I love kids of all ages, but especially little ones. Each age has its special delights, but the tiny ones are the most delicious. During my first Yom Kippur as a congregational rabbi, I picked up a little girl from her frustrated mother just before the afternoon prayers and she promptly fell asleep in my arms as I conducted the service. (I did not beat my breast during the confessional for fear of disturbing her.) For all my years in the pulpit, when parents brought their babies to Saturday services for the first time, I would carry them in the Torah procession and up to the open ark as the congregation sang “all its path are peace.” I whispered into uncomprehending ears, “All of this is for you, and I will teach you anything you want to know.” When I had the chance to bring my own granddaughter to that place…well…
The noises of little children never disturbed me in the pulpit, even when I was speaking. I know it frustrated some members of the congregation to no end that I could ignore the babble and occasional crying. I not only tolerated but celebrated the ones who would toddle up to the bima, jump off the stairs, run around the place behind the ark or come to sit in the big chairs where the clergy and officers would sit. I could even mostly ignore the yellers. I meant what I said to them when they were tiny: all of this is for you. Only once in 34 years did I ask parents to remove a child; it was time for the Yom Kippur sermon and the topic was very difficult; it required my full concentration just to get through the words I had written. As I began, a child began to yell. The little one was not crying or complaining, just yelling as kids sometimes do. I could not focus. Stammering my apologies, I asked that the child be taken outside so that I did not have to outshout the yelling.
The only problem with babies is that we do not have enough of them. My father’s generation had 48 first cousins. Mine has 15. My kids’ has 11. There are all sorts of reasons for that decline, and I judge no one for the lack of desire, ability or opportunity to raise children. All the more reason to treasure the ones we have and to make them feel as comfortable as possible in the places we want them to frequent as they get older.
(Do they need instruction on respectful behavior? Yes. More on that at a later time, other than to say that my experience is that the ones who learn to love synagogue at an early age are the easiest ones to educate on the special nature of the place.)

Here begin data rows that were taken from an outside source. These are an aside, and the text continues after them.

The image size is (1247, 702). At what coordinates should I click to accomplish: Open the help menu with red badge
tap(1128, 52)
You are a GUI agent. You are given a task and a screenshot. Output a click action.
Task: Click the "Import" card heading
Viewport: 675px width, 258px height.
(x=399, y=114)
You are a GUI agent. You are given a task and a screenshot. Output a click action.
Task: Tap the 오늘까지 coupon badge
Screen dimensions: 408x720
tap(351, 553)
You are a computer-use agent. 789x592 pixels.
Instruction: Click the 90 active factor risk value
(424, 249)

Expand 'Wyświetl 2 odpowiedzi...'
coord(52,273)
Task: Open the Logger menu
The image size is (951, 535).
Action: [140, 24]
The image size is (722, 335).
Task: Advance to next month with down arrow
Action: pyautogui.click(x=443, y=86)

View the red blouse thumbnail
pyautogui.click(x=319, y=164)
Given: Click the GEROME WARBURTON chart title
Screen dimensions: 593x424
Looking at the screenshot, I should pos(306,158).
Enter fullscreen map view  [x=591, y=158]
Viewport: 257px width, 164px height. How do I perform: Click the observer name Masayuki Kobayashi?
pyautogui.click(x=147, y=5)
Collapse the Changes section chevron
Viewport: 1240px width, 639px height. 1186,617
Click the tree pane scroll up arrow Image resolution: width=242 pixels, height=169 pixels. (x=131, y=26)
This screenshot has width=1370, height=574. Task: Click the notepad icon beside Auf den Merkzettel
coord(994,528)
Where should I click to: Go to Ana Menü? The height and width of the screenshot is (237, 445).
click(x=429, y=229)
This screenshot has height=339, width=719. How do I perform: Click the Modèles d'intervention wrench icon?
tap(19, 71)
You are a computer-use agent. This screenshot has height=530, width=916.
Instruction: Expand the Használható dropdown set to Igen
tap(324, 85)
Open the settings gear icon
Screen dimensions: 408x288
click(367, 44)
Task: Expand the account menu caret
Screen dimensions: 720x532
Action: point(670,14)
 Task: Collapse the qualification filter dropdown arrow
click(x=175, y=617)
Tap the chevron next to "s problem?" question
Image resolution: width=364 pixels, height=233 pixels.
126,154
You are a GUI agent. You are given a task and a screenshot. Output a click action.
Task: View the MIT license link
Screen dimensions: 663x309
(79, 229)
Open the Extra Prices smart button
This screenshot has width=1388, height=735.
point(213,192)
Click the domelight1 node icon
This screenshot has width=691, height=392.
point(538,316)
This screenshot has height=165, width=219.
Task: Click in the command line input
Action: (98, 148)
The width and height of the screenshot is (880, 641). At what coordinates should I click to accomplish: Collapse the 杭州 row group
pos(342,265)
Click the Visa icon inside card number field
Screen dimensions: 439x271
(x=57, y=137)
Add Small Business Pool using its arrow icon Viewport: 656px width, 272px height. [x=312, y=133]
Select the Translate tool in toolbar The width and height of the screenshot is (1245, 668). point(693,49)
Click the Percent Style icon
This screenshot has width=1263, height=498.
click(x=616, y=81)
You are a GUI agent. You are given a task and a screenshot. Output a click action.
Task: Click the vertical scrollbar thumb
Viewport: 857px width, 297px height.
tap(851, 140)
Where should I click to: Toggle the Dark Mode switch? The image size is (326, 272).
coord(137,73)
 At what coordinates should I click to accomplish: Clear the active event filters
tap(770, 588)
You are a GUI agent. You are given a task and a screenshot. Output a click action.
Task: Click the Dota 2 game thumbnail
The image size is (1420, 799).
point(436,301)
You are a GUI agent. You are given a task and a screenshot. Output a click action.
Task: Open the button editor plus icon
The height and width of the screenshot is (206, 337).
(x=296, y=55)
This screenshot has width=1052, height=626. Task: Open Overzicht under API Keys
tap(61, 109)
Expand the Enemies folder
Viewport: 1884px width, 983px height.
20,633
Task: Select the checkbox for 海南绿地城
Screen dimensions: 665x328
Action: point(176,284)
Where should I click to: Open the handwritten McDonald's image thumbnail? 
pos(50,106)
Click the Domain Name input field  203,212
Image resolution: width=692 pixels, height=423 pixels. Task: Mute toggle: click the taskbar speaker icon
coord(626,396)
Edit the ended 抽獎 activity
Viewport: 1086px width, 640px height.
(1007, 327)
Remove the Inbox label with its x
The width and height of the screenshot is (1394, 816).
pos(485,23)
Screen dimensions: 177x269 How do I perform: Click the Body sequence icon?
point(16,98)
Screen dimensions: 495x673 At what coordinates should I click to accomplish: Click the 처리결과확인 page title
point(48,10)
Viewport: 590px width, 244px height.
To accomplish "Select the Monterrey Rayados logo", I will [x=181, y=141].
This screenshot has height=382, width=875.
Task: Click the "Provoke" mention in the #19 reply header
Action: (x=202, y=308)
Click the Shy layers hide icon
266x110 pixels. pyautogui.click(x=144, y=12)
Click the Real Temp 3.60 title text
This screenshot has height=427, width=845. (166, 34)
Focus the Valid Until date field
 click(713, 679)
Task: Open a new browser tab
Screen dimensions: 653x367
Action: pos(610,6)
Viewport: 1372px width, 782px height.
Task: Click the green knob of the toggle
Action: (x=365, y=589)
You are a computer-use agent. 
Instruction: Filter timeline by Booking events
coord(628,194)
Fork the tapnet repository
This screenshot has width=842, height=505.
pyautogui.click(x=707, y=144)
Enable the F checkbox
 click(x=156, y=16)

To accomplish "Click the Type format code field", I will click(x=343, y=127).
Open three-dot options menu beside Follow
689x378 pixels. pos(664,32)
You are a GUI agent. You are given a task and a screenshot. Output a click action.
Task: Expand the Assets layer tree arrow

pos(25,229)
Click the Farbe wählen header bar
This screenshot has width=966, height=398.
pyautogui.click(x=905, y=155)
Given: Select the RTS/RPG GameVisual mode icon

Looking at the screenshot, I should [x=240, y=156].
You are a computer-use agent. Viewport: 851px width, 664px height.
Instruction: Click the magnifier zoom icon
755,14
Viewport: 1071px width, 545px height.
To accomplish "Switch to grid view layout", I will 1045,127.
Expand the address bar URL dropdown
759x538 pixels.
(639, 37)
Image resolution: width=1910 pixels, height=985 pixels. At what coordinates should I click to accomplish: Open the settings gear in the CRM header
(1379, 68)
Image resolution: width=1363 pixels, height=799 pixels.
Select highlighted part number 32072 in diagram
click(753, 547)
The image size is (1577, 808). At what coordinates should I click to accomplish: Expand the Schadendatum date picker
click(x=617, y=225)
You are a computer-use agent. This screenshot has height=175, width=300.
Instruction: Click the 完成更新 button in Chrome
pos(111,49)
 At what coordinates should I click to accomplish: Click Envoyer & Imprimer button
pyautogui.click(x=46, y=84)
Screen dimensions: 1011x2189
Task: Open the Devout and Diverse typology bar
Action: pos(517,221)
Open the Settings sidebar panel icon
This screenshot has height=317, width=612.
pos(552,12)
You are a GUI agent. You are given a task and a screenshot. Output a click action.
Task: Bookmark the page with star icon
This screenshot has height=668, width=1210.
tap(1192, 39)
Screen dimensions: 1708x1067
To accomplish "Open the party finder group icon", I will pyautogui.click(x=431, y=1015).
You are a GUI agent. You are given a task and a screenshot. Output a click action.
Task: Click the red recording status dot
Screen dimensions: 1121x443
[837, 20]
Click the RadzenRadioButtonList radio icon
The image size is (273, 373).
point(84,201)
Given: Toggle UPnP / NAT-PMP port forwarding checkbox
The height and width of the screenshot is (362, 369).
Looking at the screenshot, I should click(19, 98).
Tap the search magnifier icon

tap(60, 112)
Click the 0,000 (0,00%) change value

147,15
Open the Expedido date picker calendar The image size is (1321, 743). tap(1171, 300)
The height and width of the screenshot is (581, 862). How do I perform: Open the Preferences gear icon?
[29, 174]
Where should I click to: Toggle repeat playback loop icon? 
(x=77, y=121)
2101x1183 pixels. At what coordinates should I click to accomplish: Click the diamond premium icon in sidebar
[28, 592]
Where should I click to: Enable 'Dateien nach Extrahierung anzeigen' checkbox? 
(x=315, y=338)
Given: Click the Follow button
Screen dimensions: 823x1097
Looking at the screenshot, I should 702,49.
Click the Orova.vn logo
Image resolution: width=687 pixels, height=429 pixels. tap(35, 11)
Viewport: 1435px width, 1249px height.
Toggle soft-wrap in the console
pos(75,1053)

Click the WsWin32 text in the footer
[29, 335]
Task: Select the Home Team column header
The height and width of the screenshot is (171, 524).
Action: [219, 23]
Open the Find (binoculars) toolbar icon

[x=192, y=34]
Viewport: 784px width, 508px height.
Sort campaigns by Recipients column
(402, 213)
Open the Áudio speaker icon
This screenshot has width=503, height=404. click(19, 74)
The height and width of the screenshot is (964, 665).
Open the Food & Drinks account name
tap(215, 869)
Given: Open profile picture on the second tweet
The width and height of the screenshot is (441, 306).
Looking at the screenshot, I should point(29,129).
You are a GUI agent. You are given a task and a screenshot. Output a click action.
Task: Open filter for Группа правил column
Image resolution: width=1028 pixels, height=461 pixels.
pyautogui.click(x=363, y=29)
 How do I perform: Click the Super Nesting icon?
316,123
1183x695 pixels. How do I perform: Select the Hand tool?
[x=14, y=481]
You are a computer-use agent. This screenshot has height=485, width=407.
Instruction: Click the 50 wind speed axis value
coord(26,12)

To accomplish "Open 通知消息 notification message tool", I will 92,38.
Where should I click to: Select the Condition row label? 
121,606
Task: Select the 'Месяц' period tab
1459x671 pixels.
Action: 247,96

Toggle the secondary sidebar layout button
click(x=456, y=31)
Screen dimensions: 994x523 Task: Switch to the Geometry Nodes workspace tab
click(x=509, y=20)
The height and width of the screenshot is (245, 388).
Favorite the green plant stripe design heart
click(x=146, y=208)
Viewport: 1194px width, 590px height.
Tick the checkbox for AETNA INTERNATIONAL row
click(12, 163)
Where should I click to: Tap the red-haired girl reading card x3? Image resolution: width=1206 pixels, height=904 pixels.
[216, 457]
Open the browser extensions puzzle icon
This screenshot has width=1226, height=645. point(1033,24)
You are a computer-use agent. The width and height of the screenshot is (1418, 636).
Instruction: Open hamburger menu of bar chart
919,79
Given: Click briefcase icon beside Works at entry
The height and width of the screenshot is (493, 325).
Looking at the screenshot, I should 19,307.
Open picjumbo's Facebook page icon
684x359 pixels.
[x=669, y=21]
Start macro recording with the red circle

I read a brief essay by a man who claimed he was “banned from synagogue” because of his baby. It made me very sad, though he wasn’t exactly banned and it wasn’t exactly his synagogue (I understand why he felt that way). What he described – a rule against children in the sanctuary before noon – excludes two generations from the community, so-called family services in a segregated location notwithstanding. I just don’t get it, and I never tolerated it.
Parents or designated caregivers have a responsibility to consider the people around them if a child’s behavior interferes with the ability of others to pray or learn. And congregants, with a little forethought and practice, can learn how to say, “Your little one is adorable, but I am having trouble hearing the cantor clearly. I am sorry to ask you this, but might you take her outside for a little while? Please bring her back when she is happier.”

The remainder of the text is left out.